Fri Dec 03, 2004 11:10 am

Good question TJ.

Well first I gotta say sorry for my awful spelling last post... I'm really good in grammar but I don't know what happened (I can't believe I worthe national PROUD... I know it's national pride... and circumstances... not circustamces... you know...) ... well I was nervous... my first time replying at the a.net forums (big deal!). Next time there'll be no mistakes --promised.

I can tell you about being a non native speaker. Well even though I'm not a pure native speaker, I do speak perfect English.

would they have to think in their native language to understand the technicalities or can they understand it in english.

your question is very well structured. And I can give you the answer. Yes. As a little child I learned to speak Spanish, and while in the transition to English, and now that I experience it, I know you do need to understand things in your language.
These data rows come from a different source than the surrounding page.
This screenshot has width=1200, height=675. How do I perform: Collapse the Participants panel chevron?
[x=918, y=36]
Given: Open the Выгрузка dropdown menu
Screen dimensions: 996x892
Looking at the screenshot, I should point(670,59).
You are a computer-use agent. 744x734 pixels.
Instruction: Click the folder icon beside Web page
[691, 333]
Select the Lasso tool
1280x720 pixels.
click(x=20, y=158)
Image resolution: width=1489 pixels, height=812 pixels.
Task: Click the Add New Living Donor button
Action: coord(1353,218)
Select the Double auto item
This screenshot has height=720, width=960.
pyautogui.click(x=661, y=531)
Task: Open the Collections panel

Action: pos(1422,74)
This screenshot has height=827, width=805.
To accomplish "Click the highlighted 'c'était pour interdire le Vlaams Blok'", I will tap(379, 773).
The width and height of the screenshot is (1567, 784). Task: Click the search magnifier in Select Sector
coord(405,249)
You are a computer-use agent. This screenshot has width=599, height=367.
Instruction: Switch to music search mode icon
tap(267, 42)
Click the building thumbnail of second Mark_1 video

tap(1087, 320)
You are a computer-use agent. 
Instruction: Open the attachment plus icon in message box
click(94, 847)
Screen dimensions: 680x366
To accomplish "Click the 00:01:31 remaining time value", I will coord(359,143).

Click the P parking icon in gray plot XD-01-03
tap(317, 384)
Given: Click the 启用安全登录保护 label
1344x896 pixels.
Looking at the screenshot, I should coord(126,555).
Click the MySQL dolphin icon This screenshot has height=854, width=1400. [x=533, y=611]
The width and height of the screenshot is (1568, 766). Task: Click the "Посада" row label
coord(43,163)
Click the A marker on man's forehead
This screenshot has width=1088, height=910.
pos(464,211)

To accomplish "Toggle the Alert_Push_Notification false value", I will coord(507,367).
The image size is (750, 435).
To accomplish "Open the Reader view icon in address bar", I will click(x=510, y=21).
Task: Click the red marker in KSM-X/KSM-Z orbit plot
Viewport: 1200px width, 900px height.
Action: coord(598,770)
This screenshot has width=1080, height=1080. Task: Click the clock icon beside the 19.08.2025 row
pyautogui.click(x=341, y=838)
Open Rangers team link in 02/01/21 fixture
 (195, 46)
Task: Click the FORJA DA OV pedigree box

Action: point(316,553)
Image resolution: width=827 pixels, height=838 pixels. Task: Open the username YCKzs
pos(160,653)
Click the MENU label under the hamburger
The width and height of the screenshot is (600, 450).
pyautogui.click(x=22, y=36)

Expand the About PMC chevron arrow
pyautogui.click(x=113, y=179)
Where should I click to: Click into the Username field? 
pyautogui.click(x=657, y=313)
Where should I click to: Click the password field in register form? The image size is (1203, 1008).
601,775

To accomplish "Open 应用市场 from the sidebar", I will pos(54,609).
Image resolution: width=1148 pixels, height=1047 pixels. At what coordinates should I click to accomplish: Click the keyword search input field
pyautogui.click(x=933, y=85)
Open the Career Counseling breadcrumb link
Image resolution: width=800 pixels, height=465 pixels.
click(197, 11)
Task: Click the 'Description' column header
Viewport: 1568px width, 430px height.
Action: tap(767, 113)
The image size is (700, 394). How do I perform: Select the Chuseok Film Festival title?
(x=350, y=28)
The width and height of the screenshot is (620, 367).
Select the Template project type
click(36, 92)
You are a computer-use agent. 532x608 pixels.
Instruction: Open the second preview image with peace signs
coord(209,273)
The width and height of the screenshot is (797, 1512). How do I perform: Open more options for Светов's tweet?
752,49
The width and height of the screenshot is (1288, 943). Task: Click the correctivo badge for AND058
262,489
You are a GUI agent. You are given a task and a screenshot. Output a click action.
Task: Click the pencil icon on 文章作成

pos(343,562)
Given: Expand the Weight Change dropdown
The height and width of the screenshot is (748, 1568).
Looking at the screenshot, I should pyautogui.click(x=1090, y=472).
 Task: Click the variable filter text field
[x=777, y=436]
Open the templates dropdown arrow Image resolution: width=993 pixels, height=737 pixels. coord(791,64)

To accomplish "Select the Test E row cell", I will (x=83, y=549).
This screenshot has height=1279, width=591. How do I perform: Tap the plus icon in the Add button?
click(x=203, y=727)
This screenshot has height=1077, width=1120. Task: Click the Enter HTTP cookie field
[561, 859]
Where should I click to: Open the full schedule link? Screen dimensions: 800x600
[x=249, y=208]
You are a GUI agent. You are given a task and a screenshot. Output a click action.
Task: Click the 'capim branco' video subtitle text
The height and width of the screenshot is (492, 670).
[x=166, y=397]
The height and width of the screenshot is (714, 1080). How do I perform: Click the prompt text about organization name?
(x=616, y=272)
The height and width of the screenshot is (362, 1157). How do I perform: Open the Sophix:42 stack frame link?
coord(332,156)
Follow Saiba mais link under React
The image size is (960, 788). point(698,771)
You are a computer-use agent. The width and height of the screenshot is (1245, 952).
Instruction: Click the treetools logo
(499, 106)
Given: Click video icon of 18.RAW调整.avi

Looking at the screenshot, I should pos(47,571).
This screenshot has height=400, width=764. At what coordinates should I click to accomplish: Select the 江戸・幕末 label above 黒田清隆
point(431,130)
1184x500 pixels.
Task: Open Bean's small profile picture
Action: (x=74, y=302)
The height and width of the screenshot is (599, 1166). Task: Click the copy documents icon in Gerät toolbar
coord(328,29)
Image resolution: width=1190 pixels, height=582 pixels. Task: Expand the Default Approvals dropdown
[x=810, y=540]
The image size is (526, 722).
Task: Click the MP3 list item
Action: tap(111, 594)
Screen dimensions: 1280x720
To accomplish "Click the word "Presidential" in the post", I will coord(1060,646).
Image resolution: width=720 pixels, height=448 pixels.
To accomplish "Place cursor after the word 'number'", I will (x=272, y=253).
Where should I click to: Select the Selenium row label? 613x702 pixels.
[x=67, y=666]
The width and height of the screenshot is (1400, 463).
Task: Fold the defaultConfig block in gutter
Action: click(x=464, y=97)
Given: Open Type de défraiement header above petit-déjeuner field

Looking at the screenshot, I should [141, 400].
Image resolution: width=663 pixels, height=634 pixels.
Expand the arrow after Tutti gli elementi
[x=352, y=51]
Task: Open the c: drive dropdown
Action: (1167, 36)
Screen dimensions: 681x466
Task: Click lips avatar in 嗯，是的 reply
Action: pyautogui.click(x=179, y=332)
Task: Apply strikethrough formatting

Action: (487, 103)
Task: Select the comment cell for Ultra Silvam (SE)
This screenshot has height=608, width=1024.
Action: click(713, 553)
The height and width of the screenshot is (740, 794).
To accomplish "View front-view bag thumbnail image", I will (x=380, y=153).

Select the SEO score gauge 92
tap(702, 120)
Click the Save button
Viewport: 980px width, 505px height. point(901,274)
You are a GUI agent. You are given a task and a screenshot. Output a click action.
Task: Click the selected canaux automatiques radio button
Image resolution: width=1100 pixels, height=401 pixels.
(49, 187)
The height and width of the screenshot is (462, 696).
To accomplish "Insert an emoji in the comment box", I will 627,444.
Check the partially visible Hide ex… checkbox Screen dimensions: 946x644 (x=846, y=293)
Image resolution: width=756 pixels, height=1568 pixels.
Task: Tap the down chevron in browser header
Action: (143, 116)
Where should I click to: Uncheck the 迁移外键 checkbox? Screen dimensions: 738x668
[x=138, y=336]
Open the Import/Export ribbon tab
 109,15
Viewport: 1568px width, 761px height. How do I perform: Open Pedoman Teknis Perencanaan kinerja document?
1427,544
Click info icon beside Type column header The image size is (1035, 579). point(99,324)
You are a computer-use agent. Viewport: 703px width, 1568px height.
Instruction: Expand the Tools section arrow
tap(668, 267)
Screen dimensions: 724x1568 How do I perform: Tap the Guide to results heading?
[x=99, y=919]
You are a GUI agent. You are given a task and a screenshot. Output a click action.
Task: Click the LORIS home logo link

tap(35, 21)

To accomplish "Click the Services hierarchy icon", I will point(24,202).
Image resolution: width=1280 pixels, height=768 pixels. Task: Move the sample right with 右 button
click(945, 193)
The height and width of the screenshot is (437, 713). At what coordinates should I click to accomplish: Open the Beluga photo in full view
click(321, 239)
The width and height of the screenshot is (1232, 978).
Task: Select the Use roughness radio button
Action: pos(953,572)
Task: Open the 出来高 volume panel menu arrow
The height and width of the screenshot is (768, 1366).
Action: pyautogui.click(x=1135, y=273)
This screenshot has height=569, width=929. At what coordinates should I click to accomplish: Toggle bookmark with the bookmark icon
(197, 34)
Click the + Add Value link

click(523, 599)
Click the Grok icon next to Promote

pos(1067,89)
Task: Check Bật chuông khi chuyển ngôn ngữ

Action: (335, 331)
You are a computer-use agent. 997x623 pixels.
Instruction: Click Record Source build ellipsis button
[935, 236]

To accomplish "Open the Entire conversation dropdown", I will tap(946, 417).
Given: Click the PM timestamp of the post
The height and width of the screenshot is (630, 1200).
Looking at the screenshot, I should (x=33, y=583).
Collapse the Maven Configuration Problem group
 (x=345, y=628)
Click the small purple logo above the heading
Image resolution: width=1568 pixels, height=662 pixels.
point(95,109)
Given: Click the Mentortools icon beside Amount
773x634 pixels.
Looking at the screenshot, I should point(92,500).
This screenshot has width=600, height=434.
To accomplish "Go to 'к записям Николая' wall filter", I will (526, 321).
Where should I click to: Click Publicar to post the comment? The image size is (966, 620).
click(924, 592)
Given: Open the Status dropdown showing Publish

And there's a reason: because you THINK in that language. Your brain works with that. So yes, you do understand English, but the key is to know what does that mean in your language, so your brain (you) understands. Is kinda hard to explain. In my case, for example, you tell me something. I do understand you, but that is because I'm able to translate in a fraction of a second what you told me in English to Spanish. Same thing if I want to say something. I'll think something in Spanish, translate it, and say it. It's cool being able to speak two languages, and even though you have to do that every time you hear a single word or you want to say something, it takes the same amount of time to do it. Is also natural and you get used to it.
It's funny because I notice how I think in Spanish, is just natural, a 24 hour thing, even handling English at a 100%. I always wondered what it'd be like to think in English.

I hope this helps. Is really the overall idea of what the language 'deal' is.
Do you speak any other languages?

.:capt_moralesg:.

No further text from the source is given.